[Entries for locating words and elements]
______________________________

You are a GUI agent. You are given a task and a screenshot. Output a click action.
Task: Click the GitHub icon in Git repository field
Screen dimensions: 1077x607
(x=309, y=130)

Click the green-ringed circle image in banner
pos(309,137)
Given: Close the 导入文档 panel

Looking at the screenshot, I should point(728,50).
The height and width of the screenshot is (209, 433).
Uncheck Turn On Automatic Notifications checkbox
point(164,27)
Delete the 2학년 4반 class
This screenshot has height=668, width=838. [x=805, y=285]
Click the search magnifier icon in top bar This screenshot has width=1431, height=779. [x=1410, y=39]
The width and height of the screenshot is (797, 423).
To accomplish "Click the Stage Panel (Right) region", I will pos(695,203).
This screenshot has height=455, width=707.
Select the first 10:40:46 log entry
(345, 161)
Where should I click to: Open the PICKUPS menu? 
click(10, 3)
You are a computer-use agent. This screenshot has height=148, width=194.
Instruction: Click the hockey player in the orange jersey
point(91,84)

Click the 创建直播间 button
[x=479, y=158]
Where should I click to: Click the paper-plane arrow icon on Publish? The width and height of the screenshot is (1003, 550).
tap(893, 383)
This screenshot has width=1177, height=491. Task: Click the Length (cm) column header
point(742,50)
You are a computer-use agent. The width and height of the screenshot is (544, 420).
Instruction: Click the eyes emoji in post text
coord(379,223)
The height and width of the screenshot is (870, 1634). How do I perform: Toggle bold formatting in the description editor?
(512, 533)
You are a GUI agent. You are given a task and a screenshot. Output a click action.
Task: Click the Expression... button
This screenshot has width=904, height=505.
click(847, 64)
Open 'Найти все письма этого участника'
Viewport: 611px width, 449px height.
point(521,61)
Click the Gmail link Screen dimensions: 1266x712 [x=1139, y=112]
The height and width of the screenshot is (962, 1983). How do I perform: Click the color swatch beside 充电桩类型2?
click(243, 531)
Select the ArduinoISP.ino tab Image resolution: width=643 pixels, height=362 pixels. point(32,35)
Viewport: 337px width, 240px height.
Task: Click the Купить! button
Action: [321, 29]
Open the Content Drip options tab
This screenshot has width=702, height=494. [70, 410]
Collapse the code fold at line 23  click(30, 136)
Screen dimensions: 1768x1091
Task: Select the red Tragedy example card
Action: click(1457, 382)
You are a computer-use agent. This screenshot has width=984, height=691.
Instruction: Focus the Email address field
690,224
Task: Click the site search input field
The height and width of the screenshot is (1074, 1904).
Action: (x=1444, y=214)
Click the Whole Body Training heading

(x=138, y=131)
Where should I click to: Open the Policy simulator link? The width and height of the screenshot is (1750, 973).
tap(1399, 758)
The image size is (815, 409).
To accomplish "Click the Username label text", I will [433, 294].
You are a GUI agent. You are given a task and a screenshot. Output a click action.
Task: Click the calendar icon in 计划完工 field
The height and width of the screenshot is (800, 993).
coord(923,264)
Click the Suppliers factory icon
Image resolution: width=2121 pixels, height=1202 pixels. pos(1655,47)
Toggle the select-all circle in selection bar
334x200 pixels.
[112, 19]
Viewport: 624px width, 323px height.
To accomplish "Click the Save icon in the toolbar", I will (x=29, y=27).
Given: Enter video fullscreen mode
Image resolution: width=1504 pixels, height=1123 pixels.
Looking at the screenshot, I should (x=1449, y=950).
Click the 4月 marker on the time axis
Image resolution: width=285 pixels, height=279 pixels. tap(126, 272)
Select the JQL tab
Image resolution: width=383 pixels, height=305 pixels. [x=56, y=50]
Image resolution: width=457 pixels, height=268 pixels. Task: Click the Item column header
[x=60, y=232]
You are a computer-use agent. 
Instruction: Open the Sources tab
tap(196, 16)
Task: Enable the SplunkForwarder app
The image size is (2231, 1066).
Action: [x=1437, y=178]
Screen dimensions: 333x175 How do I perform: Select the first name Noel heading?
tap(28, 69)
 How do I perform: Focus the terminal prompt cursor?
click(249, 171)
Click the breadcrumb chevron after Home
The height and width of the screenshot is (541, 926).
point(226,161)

______________________________

▶ _Exercise description_:
Render every line of the records above as a JSON list of strings, one string per line, skipping blank lines.

▶ _Result of the exercise_:
[
  "You are a GUI agent. You are given a task and a screenshot. Output a click action.",
  "Task: Click the GitHub icon in Git repository field",
  "Screen dimensions: 1077x607",
  "(x=309, y=130)",
  "Click the green-ringed circle image in banner",
  "pos(309,137)",
  "Given: Close the 导入文档 panel",
  "Looking at the screenshot, I should point(728,50).",
  "The height and width of the screenshot is (209, 433).",
  "Uncheck Turn On Automatic Notifications checkbox",
  "point(164,27)",
  "Delete the 2학년 4반 class",
  "This screenshot has height=668, width=838. [x=805, y=285]",
  "Click the search magnifier icon in top bar This screenshot has width=1431, height=779. [x=1410, y=39]",
  "The width and height of the screenshot is (797, 423).",
  "To accomplish \"Click the Stage Panel (Right) region\", I will pos(695,203).",
  "This screenshot has height=455, width=707.",
  "Select the first 10:40:46 log entry",
  "(345, 161)",
  "Where should I click to: Open the PICKUPS menu? ",
  "click(10, 3)",
  "You are a computer-use agent. This screenshot has height=148, width=194.",
  "Instruction: Click the hockey player in the orange jersey",
  "point(91,84)",
  "Click the 创建直播间 button",
  "[x=479, y=158]",
  "Where should I click to: Click the paper-plane arrow icon on Publish? The width and height of the screenshot is (1003, 550).",
  "tap(893, 383)",
  "This screenshot has width=1177, height=491. Task: Click the Length (cm) column header",
  "point(742,50)",
  "You are a computer-use agent. The width and height of the screenshot is (544, 420).",
  "Instruction: Click the eyes emoji in post text",
  "coord(379,223)",
  "The height and width of the screenshot is (870, 1634). How do I perform: Toggle bold formatting in the description editor?",
  "(512, 533)",
  "You are a GUI agent. You are given a task and a screenshot. Output a click action.",
  "Task: Click the Expression... button",
  "This screenshot has width=904, height=505.",
  "click(847, 64)",
  "Open 'Найти все письма этого участника'",
  "Viewport: 611px width, 449px height.",
  "point(521,61)",
  "Click the Gmail link Screen dimensions: 1266x712 [x=1139, y=112]",
  "The height and width of the screenshot is (962, 1983). How do I perform: Click the color swatch beside 充电桩类型2?",
  "click(243, 531)",
  "Select the ArduinoISP.ino tab Image resolution: width=643 pixels, height=362 pixels. point(32,35)",
  "Viewport: 337px width, 240px height.",
  "Task: Click the Купить! button",
  "Action: [321, 29]",
  "Open the Content Drip options tab",
  "This screenshot has width=702, height=494. [70, 410]",
  "Collapse the code fold at line 23  click(30, 136)",
  "Screen dimensions: 1768x1091",
  "Task: Select the red Tragedy example card",
  "Action: click(1457, 382)",
  "You are a computer-use agent. This screenshot has width=984, height=691.",
  "Instruction: Focus the Email address field",
  "690,224",
  "Task: Click the site search input field",
  "The height and width of the screenshot is (1074, 1904).",
  "Action: (x=1444, y=214)",
  "Click the Whole Body Training heading",
  "(x=138, y=131)",
  "Where should I click to: Open the Policy simulator link? The width and height of the screenshot is (1750, 973).",
  "tap(1399, 758)",
  "The image size is (815, 409).",
  "To accomplish \"Click the Username label text\", I will [433, 294].",
  "You are a GUI agent. You are given a task and a screenshot. Output a click action.",
  "Task: Click the calendar icon in 计划完工 field",
  "The height and width of the screenshot is (800, 993).",
  "coord(923,264)",
  "Click the Suppliers factory icon",
  "Image resolution: width=2121 pixels, height=1202 pixels. pos(1655,47)",
  "Toggle the select-all circle in selection bar",
  "334x200 pixels.",
  "[112, 19]",
  "Viewport: 624px width, 323px height.",
  "To accomplish \"Click the Save icon in the toolbar\", I will (x=29, y=27).",
  "Given: Enter video fullscreen mode",
  "Image resolution: width=1504 pixels, height=1123 pixels.",
  "Looking at the screenshot, I should (x=1449, y=950).",
  "Click the 4月 marker on the time axis",
  "Image resolution: width=285 pixels, height=279 pixels. tap(126, 272)",
  "Select the JQL tab",
  "Image resolution: width=383 pixels, height=305 pixels. [x=56, y=50]",
  "Image resolution: width=457 pixels, height=268 pixels. Task: Click the Item column header",
  "[x=60, y=232]",
  "You are a computer-use agent. ",
  "Instruction: Open the Sources tab",
  "tap(196, 16)",
  "Task: Enable the SplunkForwarder app",
  "The image size is (2231, 1066).",
  "Action: [x=1437, y=178]",
  "Screen dimensions: 333x175 How do I perform: Select the first name Noel heading?",
  "tap(28, 69)",
  " How do I perform: Focus the terminal prompt cursor?",
  "click(249, 171)",
  "Click the breadcrumb chevron after Home",
  "The height and width of the screenshot is (541, 926).",
  "point(226,161)"
]